Sarò volutamente brutale: alla stragrande maggioranza dei milioni di italiani che hanno votato M5S, della Gambaro non frega una beata mazza. Come non gliene fregava nulla della querelle-diaria o di tutte le baruffe pallosissime (e dannosissime) tra parlamentari.

Come ha ricordato ieri Marco Travaglio, nell’ennesimo editoriale che condivido integralmente, la situazione rimane questa: “Sappiamo bene che i neoeletti stanno imparando il mestiere di parlamentari; hanno presentato una ventina di disegni di legge e altri ne stanno preparando; le loro presenze in aula e in commissione superano largamente quelle degli altri gruppi; hanno rinunciato (unici nella storia) al finanziamento pubblico di 42 milioni di euro; hanno avviato (unici nella storia) le pratiche per dichiarare ineleggibile B.; han fatto approvare una mozione per consentire a chi avanza crediti dallo Stato di scalarli dalle caselle esattoriali; hanno appoggiato la proposta del Pd Giachetti per tornare al Mattarellum, ovviamente sabotata dal partito unico Pd-Pdl-Monti; hanno contestato assieme a Sel il golpetto del governo in Senato per aggirare l’articolo 138 della Costituzione.
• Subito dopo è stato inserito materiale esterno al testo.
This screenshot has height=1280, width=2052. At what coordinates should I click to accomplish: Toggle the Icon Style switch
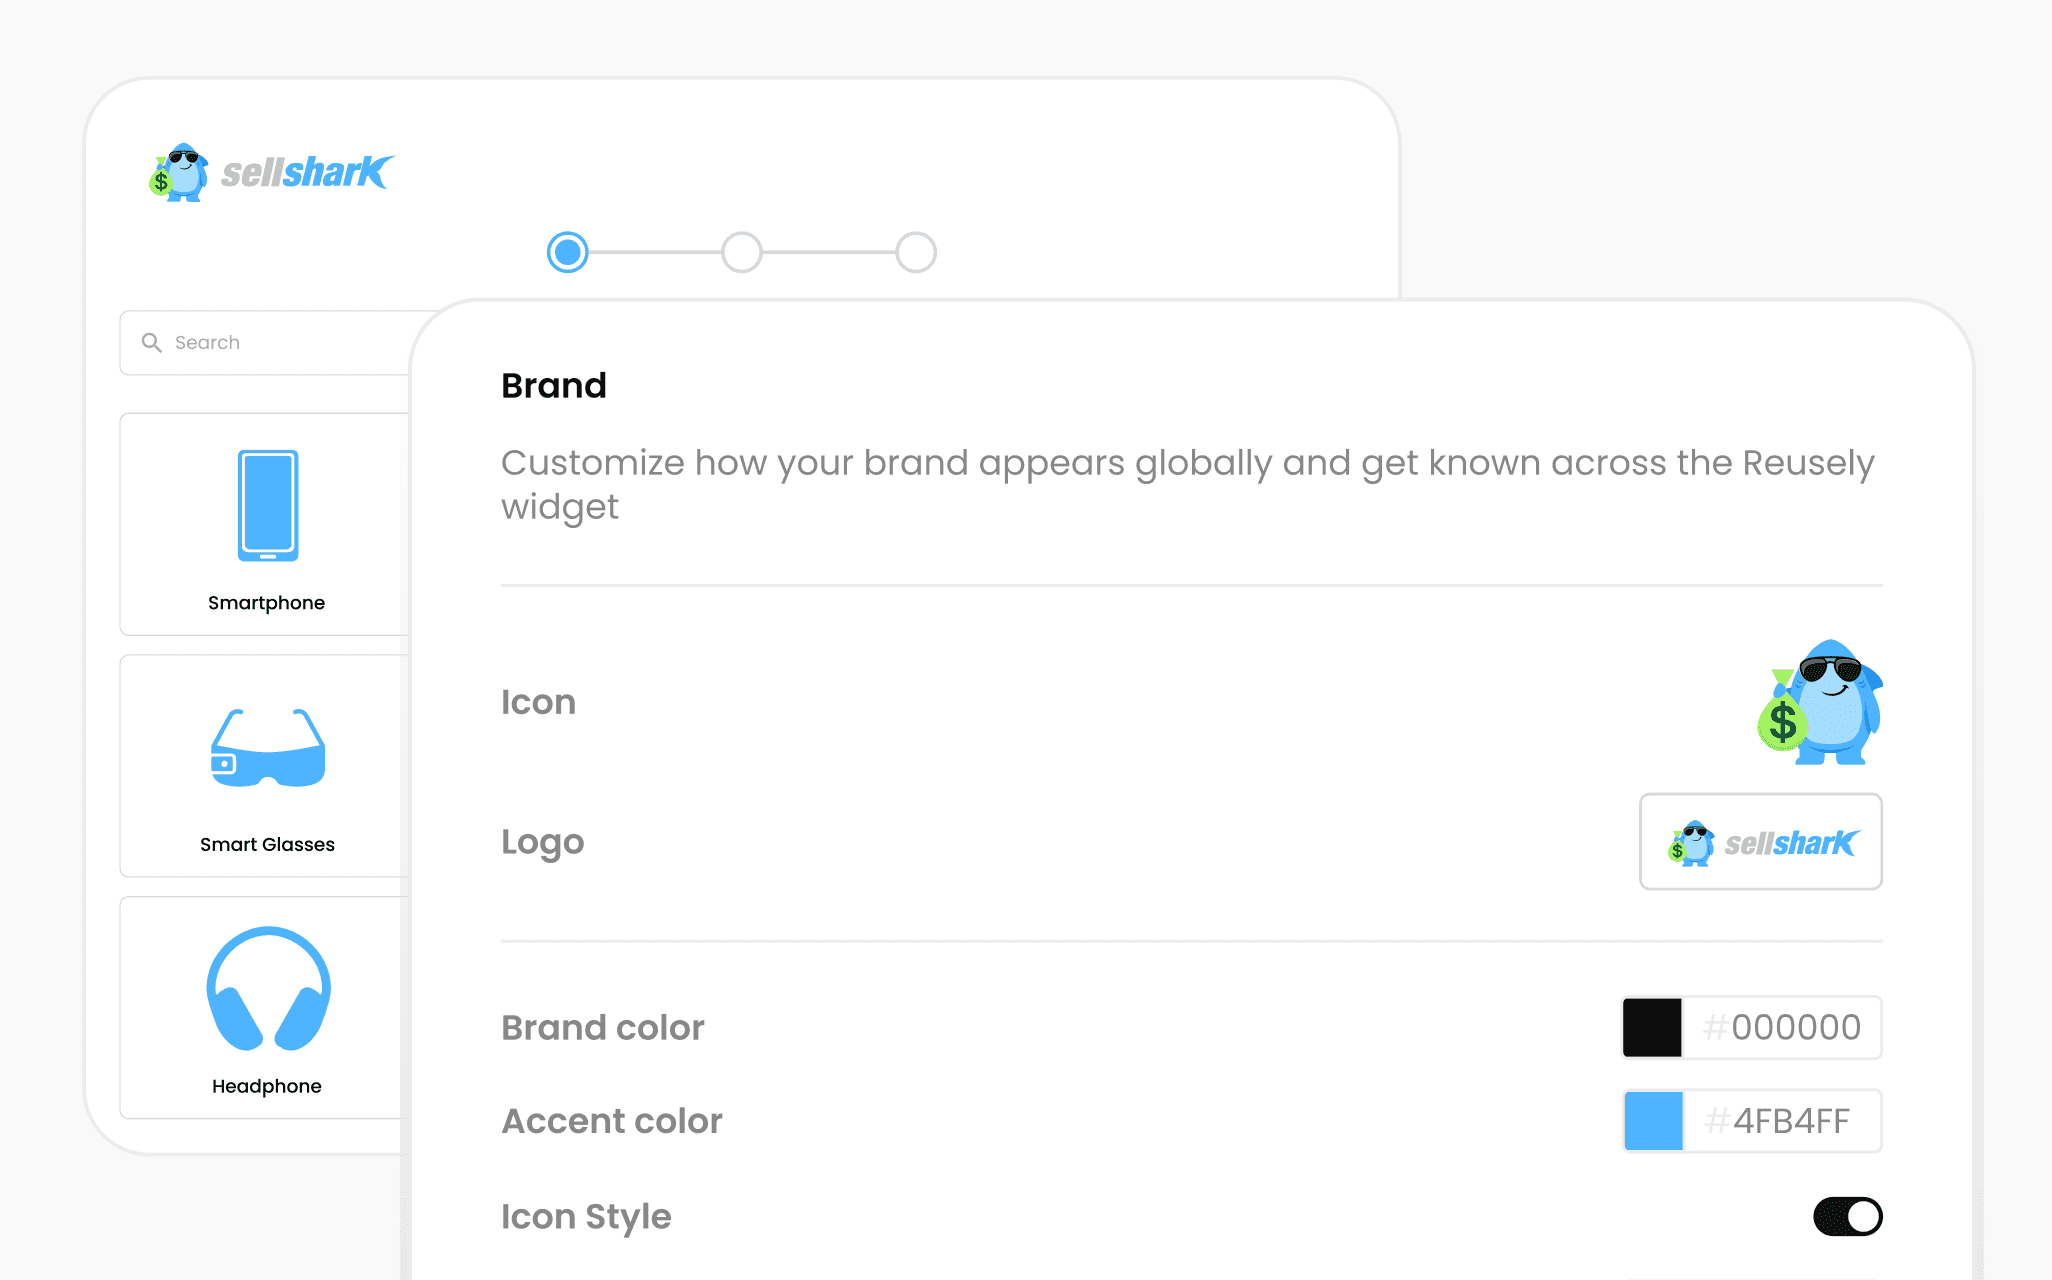(1848, 1216)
Ma tutto questo i milioni di italiani che s’informano (si fa per dire) dai camerieri del potere non lo sanno. Da quando gli usurpatori hanno osato metter piede nel Palazzo, le guardie del corpo dei partiti e dei loro padroni dipingono M5S come un covo d’incompetenti sfaccendati e teleguidati che passano il tempo a litigare, epurare, espellere, o a parlare di scontrini, mentre Grillo e Casaleggio fanno soldi a palate”.

Ecco il punto: al netto degli errori, che ci sono stati e che chiunque dotato di onestà intellettuale dovrebbe ricordare, il M5S è l’unica (o quasi) forza a combattere certe battaglie. Ma queste battaglie non vengono raccontate da gran parte dei media. Proprio per questo la vicenda Gambaro è esattamente ciò che vogliono casta e stampa; ed è esattamente ciò che non vuole l’elettore M5S.
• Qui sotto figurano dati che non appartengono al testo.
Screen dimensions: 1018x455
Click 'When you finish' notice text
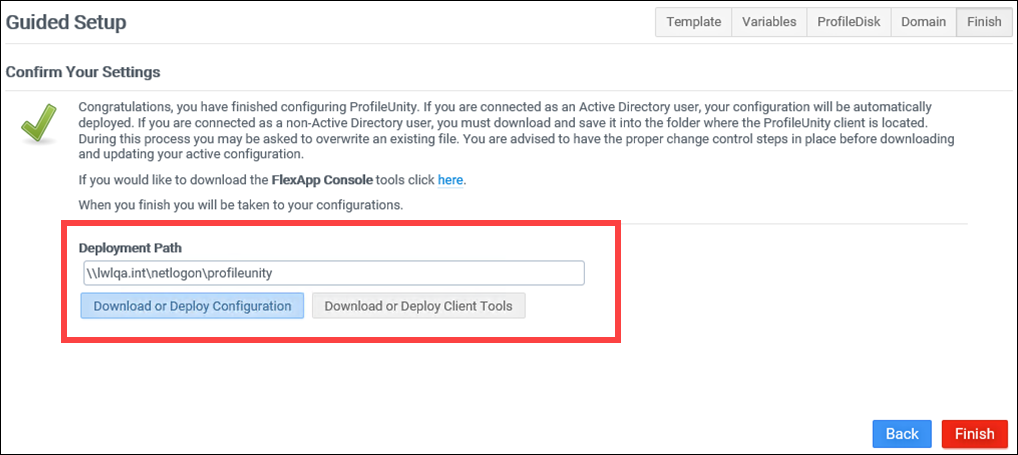tap(240, 205)
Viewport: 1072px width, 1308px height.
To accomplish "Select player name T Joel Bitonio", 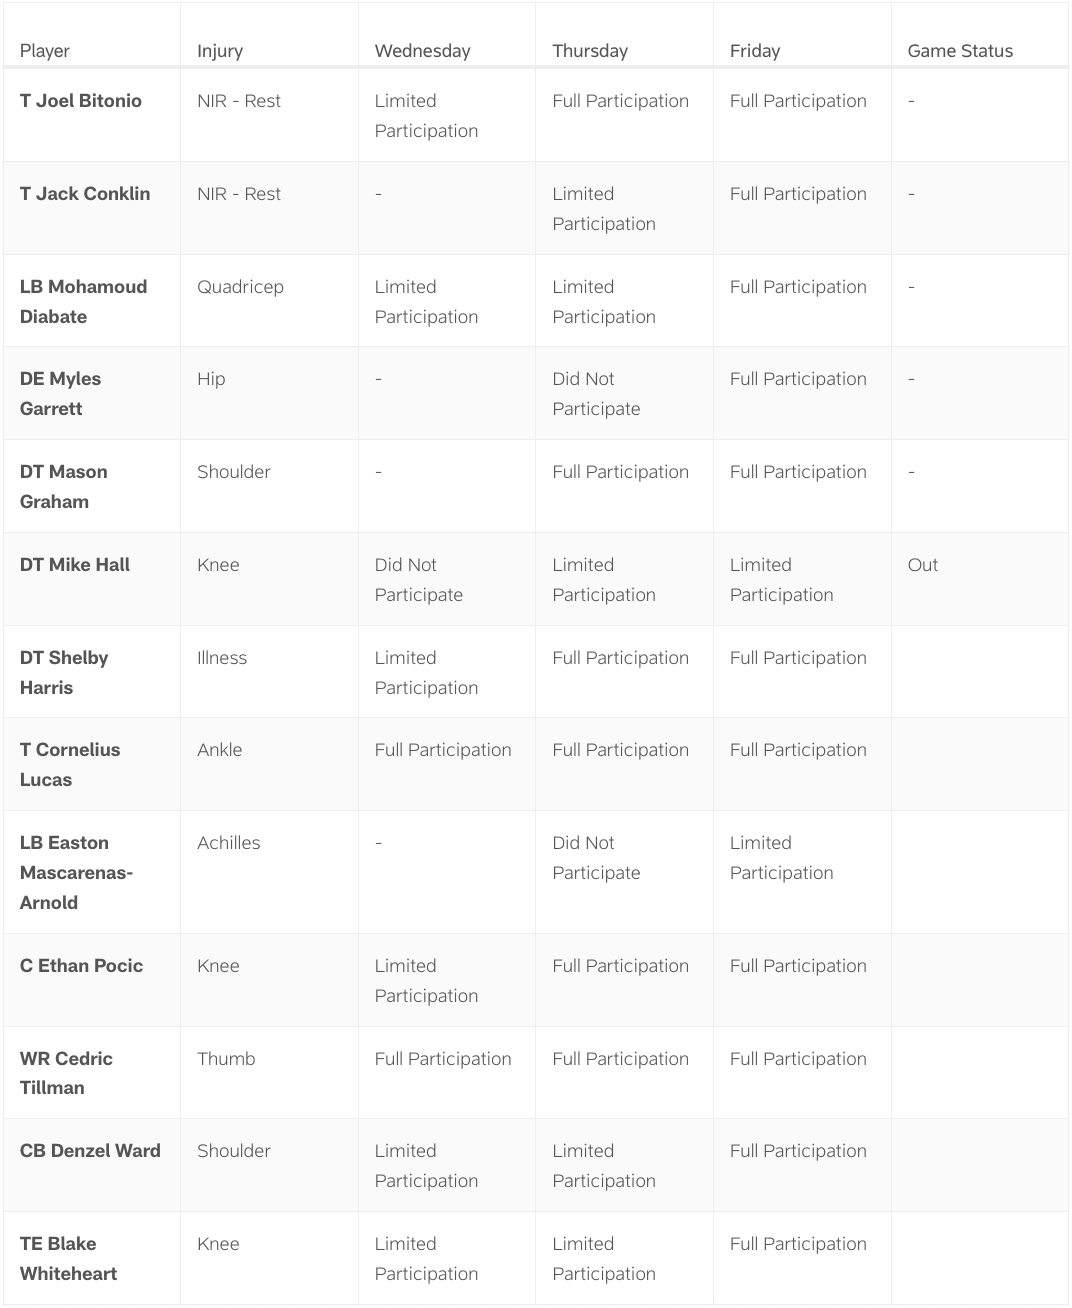I will pyautogui.click(x=81, y=101).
Se qualcuno viola le regole, tipo il Folgorato Dalla D’Urso, venga allontanato, come capita ovunque (ma se capita nel Pd non fa notizia). Se qualcuno si sfoga, come la Gambaro, sticazzi: parlatene tra voi, non ha infranto nessuna regola (ha fatto un errore politico, che è cosa diversa). Senza Beppe Grillo il M5S avrebbe preso lo 0.1%, anzi neanche sarebbe mai nato; ma Grillo non può “bannare” chiunque osi criticarlo (è il Parlamento, non un profilo Twitter). Se l’è presa per la Gambaro? Le telefoni, la mandi a quel paese. Non ce ne frega una beata mazza. Il dissenso esiste e deve esistere. Grillo fa cazzate come tutti. Se ne faccia una ragione.

Basta con questa faida tra yes-(wo)men pedanti e teneri favietti salsati di ritorno (“Movimento Cinque Polli”, diceva ieri sempre Travaglio). Più fate così, più regalate gioie a chi vi odia. Se questo scazzo gigantesco vi serve per serrare le fila, bene. Poi però basta.

Questi harakiri se li può permettere il Pd, che vive di harakiri puntualmente giustificati dai media (e da molti suoi stessi elettori); se li può permettere il Pdl, che non è un partito ma un esercito di Silvio. Se li possono permettere Monti e Lega, che ormai non esistono più. Voi no. Voi non potete permettervelo.

Siete stati votati per contribuire al cambiamento, non per farci sapere che a Crimi la Gambaro sta sulle palle. Fatevi grandi e smettetela di litigare come all’asilo.